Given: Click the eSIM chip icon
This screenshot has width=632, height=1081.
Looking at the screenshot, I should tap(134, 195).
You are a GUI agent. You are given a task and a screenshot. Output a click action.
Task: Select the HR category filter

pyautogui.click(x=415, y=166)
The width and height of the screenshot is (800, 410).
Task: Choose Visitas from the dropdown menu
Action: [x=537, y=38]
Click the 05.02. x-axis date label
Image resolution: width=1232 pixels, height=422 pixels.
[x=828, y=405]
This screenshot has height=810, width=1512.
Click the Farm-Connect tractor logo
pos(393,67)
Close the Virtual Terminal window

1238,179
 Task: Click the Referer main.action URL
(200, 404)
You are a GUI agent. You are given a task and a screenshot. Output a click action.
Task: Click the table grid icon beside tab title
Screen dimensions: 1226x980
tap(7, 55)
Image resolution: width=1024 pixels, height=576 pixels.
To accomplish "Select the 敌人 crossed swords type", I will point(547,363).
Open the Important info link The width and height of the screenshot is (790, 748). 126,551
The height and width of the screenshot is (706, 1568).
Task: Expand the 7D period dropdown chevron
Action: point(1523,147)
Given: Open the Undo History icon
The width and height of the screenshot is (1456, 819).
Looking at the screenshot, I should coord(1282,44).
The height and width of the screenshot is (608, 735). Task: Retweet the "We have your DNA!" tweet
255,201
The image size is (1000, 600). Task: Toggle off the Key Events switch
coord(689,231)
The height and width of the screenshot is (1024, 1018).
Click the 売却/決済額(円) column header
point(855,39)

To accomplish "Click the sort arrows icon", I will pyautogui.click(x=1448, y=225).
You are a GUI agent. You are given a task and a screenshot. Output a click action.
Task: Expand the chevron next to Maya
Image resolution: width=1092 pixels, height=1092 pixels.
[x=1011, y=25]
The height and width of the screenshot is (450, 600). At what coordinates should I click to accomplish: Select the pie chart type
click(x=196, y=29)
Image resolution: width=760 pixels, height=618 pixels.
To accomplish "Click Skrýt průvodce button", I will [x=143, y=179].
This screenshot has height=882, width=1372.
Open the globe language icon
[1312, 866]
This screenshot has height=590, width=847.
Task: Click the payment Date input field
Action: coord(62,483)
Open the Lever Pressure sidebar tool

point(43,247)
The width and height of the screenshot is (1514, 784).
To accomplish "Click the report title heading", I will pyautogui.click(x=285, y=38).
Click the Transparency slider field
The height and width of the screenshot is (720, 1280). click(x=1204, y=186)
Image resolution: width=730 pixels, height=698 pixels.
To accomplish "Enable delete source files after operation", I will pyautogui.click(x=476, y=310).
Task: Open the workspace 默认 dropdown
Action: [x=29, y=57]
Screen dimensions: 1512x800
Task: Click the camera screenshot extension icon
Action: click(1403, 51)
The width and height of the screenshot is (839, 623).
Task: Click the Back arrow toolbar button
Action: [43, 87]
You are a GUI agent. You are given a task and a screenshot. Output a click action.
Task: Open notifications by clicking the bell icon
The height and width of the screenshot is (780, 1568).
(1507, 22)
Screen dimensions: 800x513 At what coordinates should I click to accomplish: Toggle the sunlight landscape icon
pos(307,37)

* * *

_Objective:_
Report how many lines in the records above contain the string "Select", treating uppercase and lowercase as different. Give only the number.

_Exercise response:_
3